Prototype Design Pattern

Video Lecture

Section	Video Links
Prototype Overview
Prototype Use Case
Python id() function

Overview

The Prototype design pattern is good for when creating new objects requires more resources than you want to use or have available. You can save resources by just creating a copy of any existing object that is already in memory.

E.g., A file you've downloaded from a server may be large, but since it is already in memory, you could just clone it, and work on the new copy independently of the original.

In the Prototype patterns interface, you create a static clone method that should be implemented by all classes that use the interface. How the clone method is implemented in the concrete class is up to you. You will need to decide whether a shallow or deep copy is required.

A shallow copy, copies and creates new references one level deep,
A deep copy, copies and creates new references for all levels.

In Python you have mutable objects such as Lists, Dictionaries, Sets and any custom Objects you may have created. A shallow copy, will create new copies of the objects with new references in memory, but the underlying data, e.g., the actual elements in a list, will point to the same memory location as the original list/object being copied. You will now have two lists, but the elements within the lists will point to the same memory location. So, changing any elements of a copied list will also affect the original list. Be sure to test your implementation that the copy method you use works as expected. Shallow copies are much faster to process than deep copies and deep copies are not always necessary if you are not going to benefit from using it.

Terminology

Prototype Interface: The interface that describes the clone() method.
Prototype: The Object/Product that implements the Prototype interface.
Client: The client application that uses and creates the ProtoType.

Prototype UML Diagram

Source Code

Experiment with the concept code.

By default, it will shallow copy the object you've asked to be cloned.

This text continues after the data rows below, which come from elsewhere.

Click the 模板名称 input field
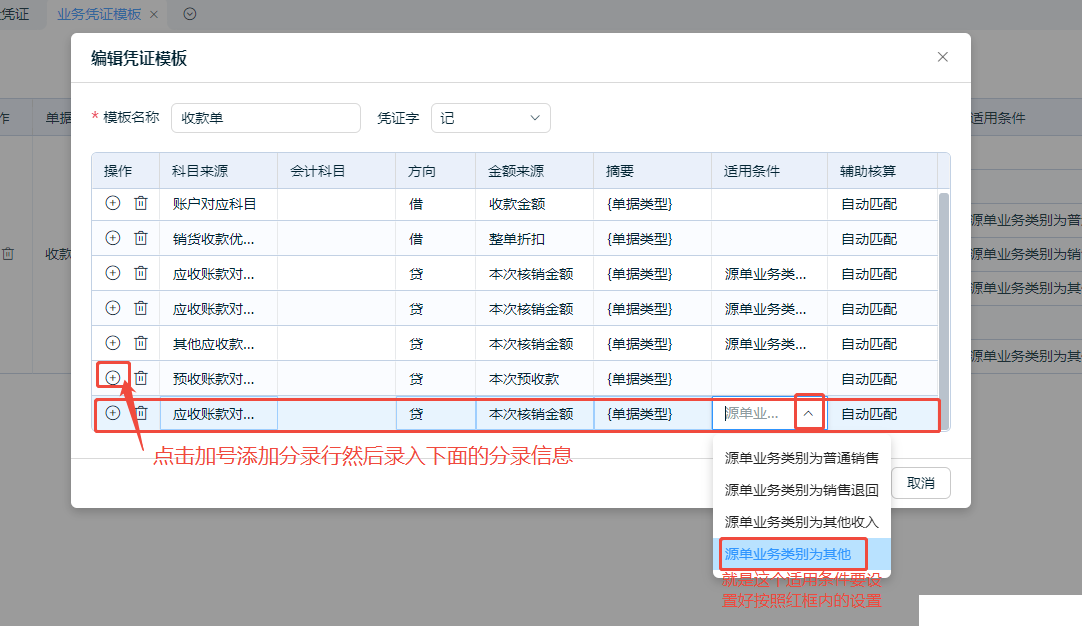Viewport: 1082px width, 626px height. pyautogui.click(x=265, y=118)
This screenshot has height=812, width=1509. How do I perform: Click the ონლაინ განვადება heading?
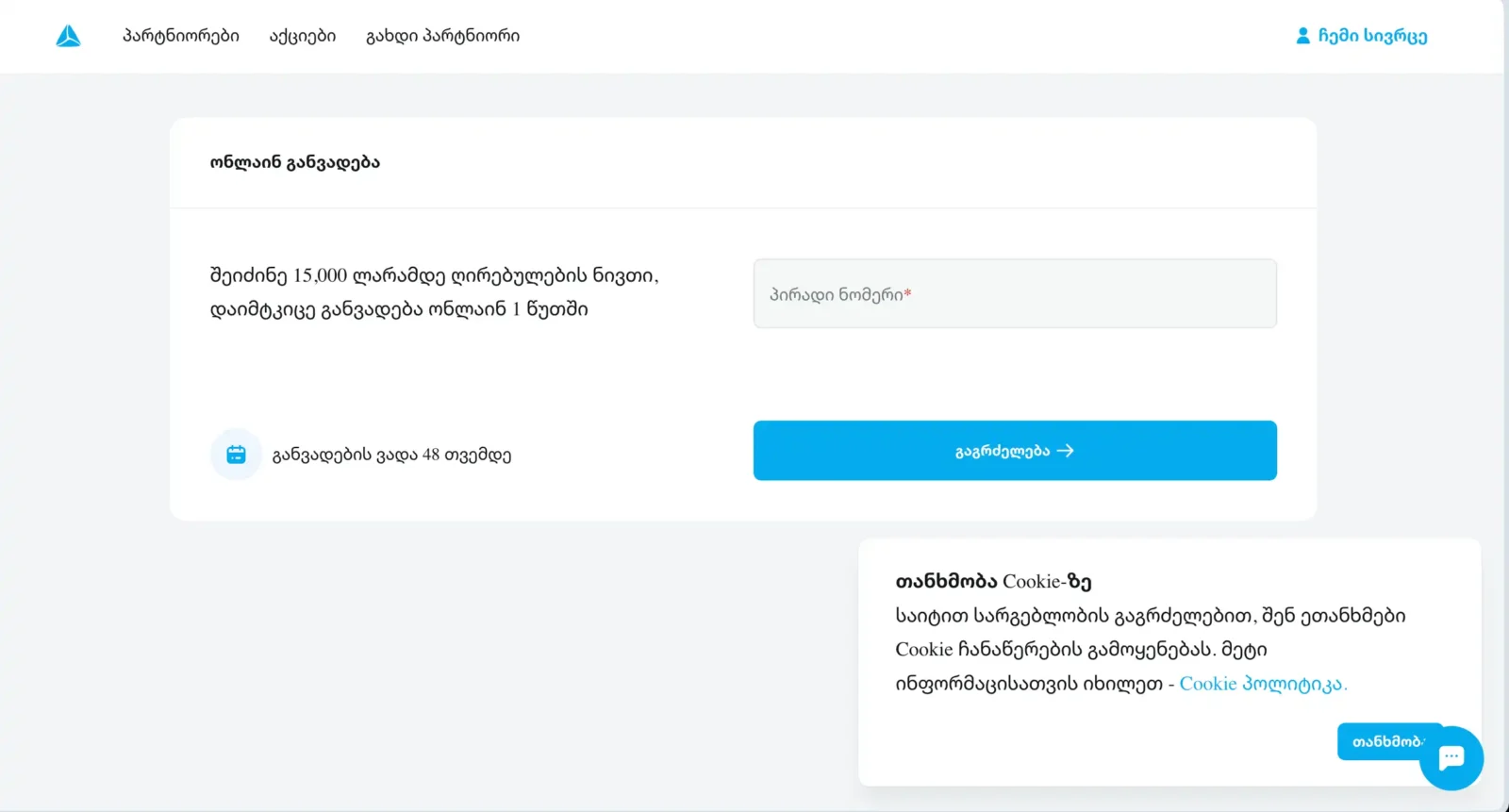click(x=294, y=162)
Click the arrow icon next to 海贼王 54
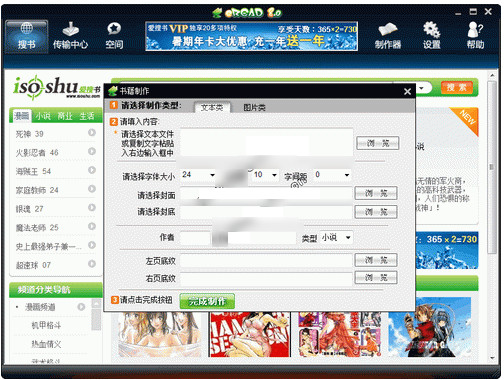Image resolution: width=504 pixels, height=380 pixels. pos(92,170)
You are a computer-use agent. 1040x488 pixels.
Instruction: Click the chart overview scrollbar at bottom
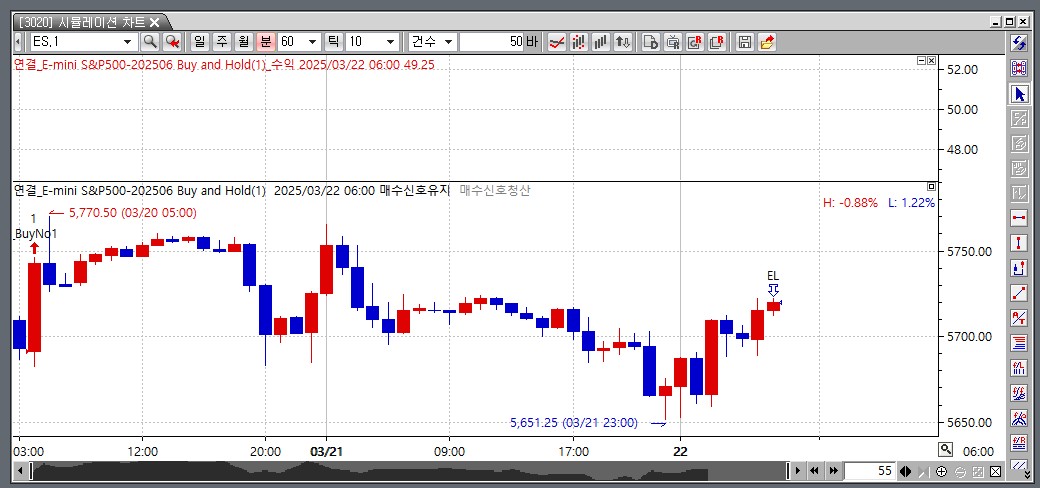click(400, 470)
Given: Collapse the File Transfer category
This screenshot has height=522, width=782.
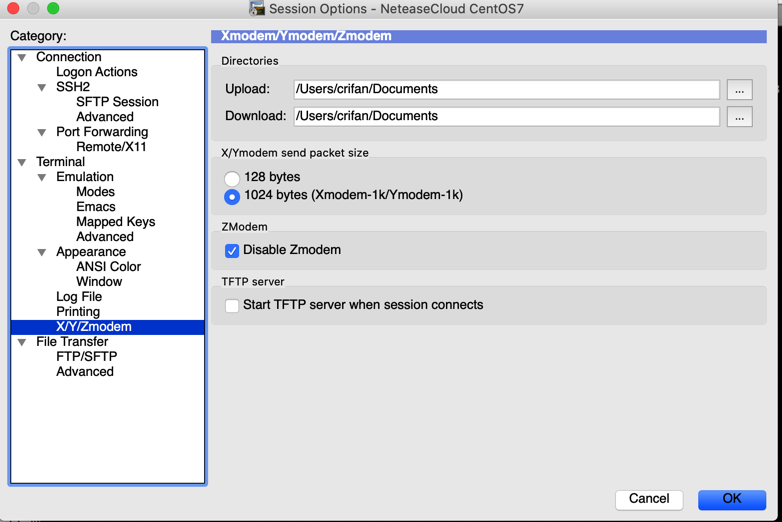Looking at the screenshot, I should pos(22,342).
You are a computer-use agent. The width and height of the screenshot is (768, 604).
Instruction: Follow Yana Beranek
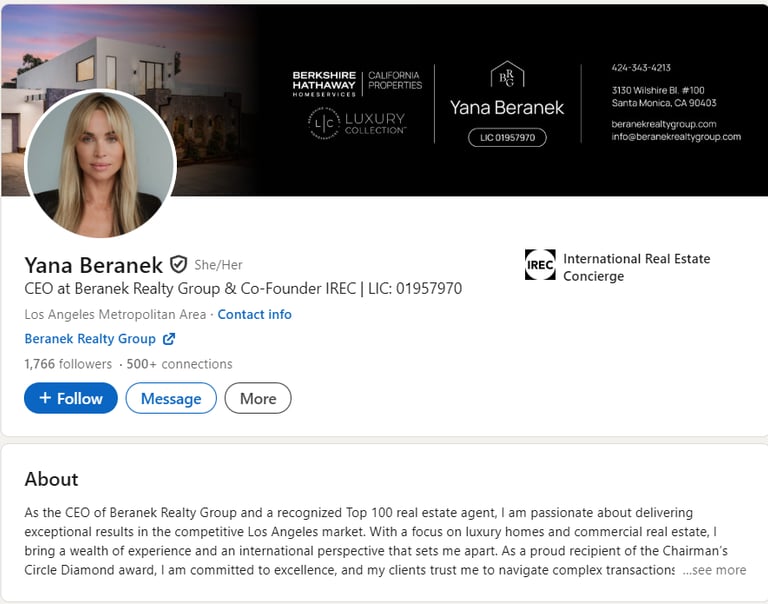pyautogui.click(x=71, y=398)
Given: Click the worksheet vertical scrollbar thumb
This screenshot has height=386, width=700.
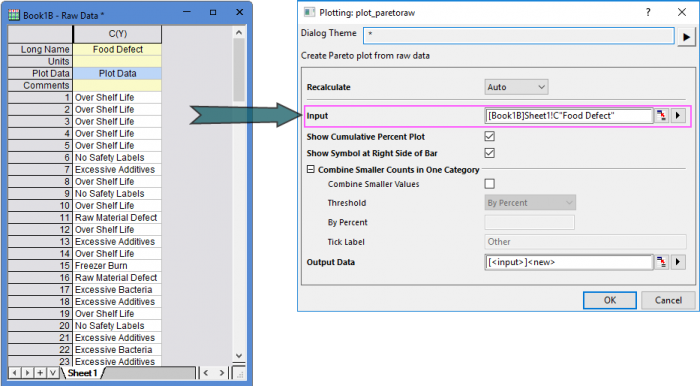Looking at the screenshot, I should coord(239,70).
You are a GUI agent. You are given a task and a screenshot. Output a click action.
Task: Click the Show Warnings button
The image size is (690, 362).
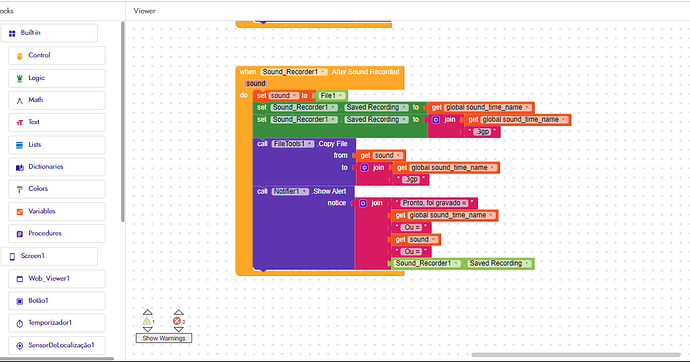164,338

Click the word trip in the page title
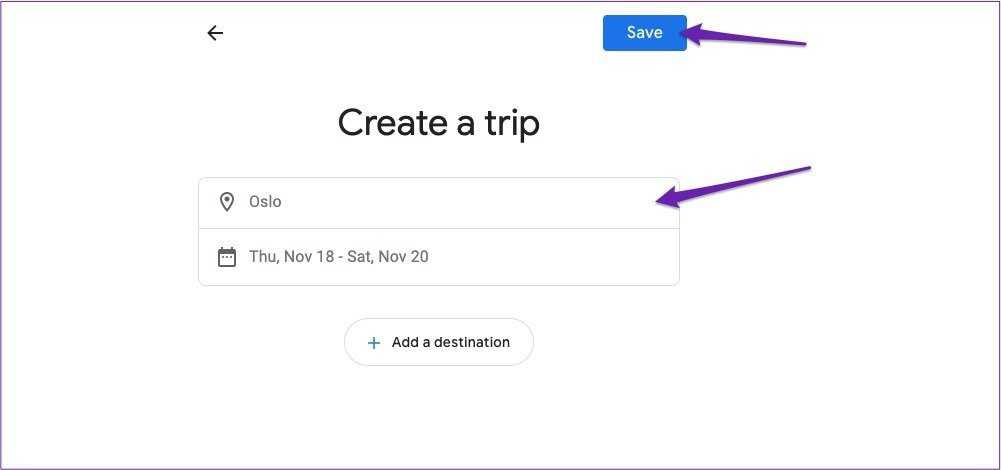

The object can be any type from number to string to dictionary to anything custom that you've created.

In my example, I have created a list of numbers. At first impressions, when this list is copied, it will appear that the list was fully cloned. But the inner items of the list were not. They will point to the same memory location as the original list; however, the memory identifier of the new list is new and different from the original.

In the MyClass.clone() method, there is a line self.field.copy() that is commented out. Uncomment out this line, and comment out the line before it to now be # self.field . Re execute the file, and now the list items will be copied as well. This however is still not a full deep copy. If the list items were actually other lists, dictionaries or other collections, then only the 1st level of that copy would have been cloned to new memory identifiers. I call this a 2-level copy.

For a full recursive copy, use the copy.deepcopy() method that is part of an extra dedicated copy import included with Python. I demonstrate this in the example use case further down.

Remember that full deep copies can potentially be much slower for very complicated object hierarchies.

./prototype/prototype_concept.py

# pylint: disable=too-few-public-methods
"Prototype Concept Sample Code"

from abc import ABCMeta, abstractmethod

class IProtoType(metaclass=ABCMeta):
    "interface with clone method"
    @staticmethod
    @abstractmethod
    def clone():
        """The clone, deep or shallow.
        It is up to you how you want to implement
        the details in your concrete class"""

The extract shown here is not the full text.